A head nurse is generally a registered nurse (with an MSN degree or higher) who is in charge of all or a selected group of nurses that belong to a particular hospital, health care facility, treatment center or medical institute.
Head nurses are responsible for overseeing the performance and effectiveness of all nursing staff under their management (which may be an entire institute, an individual department or a section of a health care facility) and may be in charge of handing out assignments, maintaining medical records, reviewing and signing appropriate nursing procedures and practices, training and educating nurses and developing effective and cohesive nursing teams.
They may also report directly to doctors, health care specialists and upper management as an intermediary between nursing staff and management in order to maximize patient care and organization.
As stated earlier head nurses may be allocated to particular departments such as an emergency room, intensive care unit or neonatal care unit where they may work as the doctor’s first assistant and team leader for other nurses.
This allows individual departments to focus all of their resources on providing effective care to their respective patients.

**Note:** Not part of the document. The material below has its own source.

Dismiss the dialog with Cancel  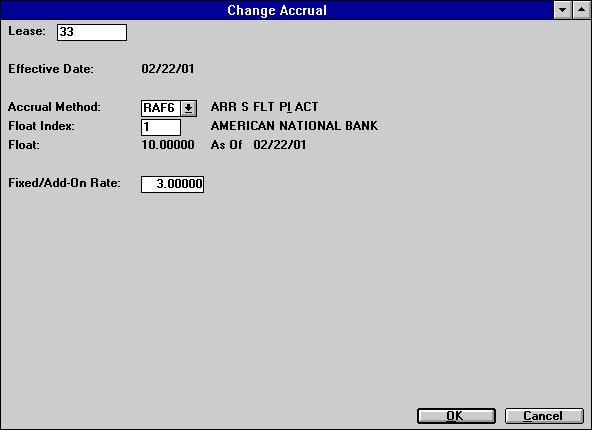coord(544,416)
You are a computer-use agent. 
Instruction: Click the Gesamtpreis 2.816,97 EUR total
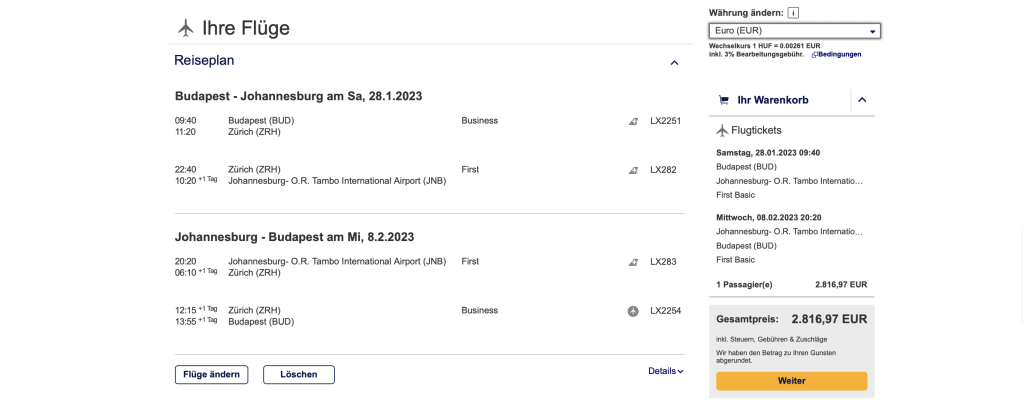click(791, 319)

Communication is a vital asset and tool for head nurses as the decisions they make and the way they communicate specific tasks to their team members can have a very significant impact on patient care and the mental/emotional health of the team.

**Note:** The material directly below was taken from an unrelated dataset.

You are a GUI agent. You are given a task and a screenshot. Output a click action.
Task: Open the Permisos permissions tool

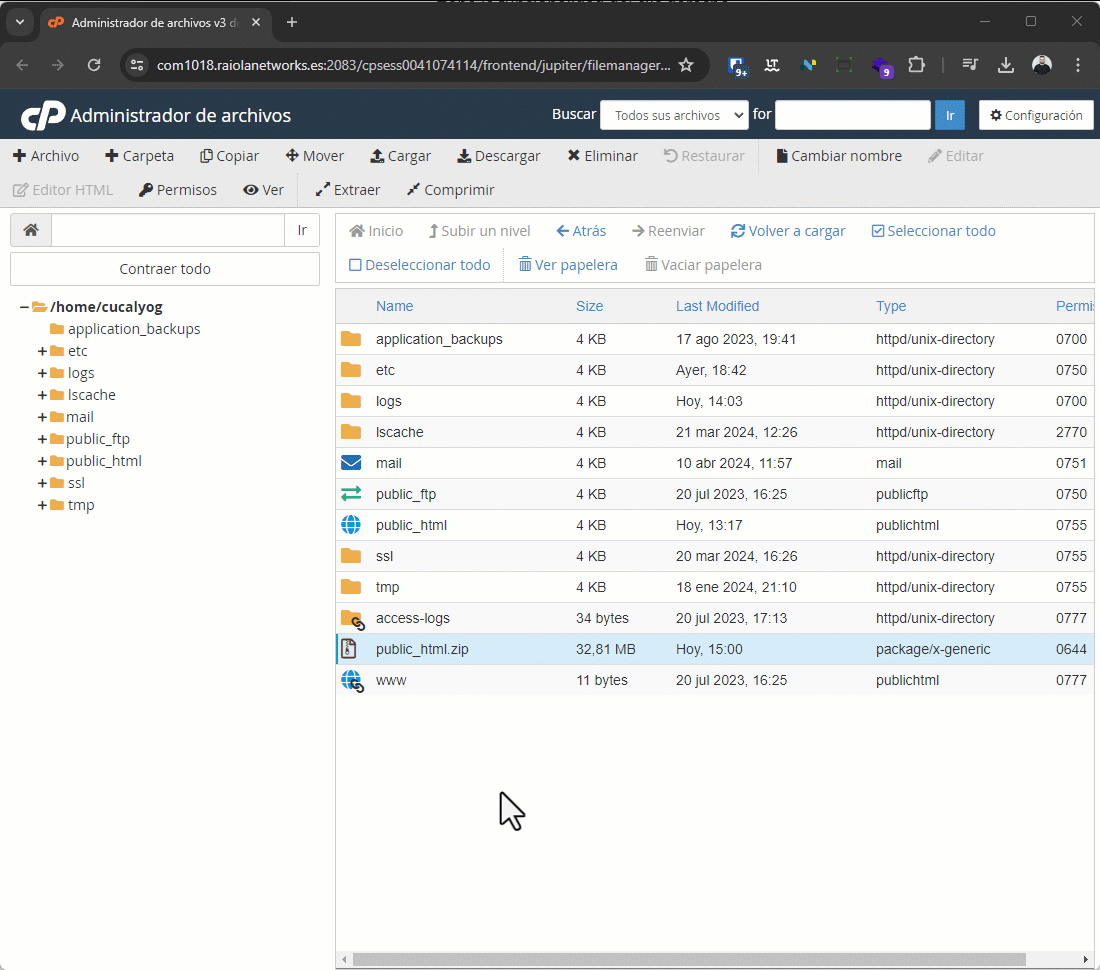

Because of this head nurses must not only be effective leaders during critical times, but also be able to develop the skills necessary to assist individual nurses on the difficult and often personal situations they deal with on a day-to-day basis from the psychological impact their work may have on them to personal matters at home or in the work place that can affect a nurses good judgment or ability to be effective when in the field.
The head nurses input can be a vital component in crafting an effective nursing team and this also extends to choosing their staff effectively, therefore head nurses who work at the highest level in their field may be in charge of hiring and assigning nursing staff.
By allowing head nurses to hire staff they have a better opportunity to ensure that the right people are put in place to handle important tasks and provide effective patient care.
Finally, head nurses are often in charge of a host of administrative tasks from keeping patient records, to signing off on paperwork and keeping track of employee and legal documents.
This requires excellent organization skills and a take action mentality since it is easy to get overwhelmed by the work if a nurse has trouble with staying organized and responding quickly to tasks that require immediate attention.
If handling large amounts of paperwork, leading an effective medical team, assisting nurses with difficult choices and/or being an intermediary between upper management and nursing staff seems like an overwhelming or undesirable position then these may be signs that being a head nurses may not be the correct path to take.
Health care facilities that are interested in hiring a head nurse often look for registered nurses with effective listening, leadership and delegation skills combined with a high level of education and training that are able to train and craft effective nursing teams.
Emotional competence, alertness and a focus on patient care are also extremely important attributes for those interested in operating as a head nurse.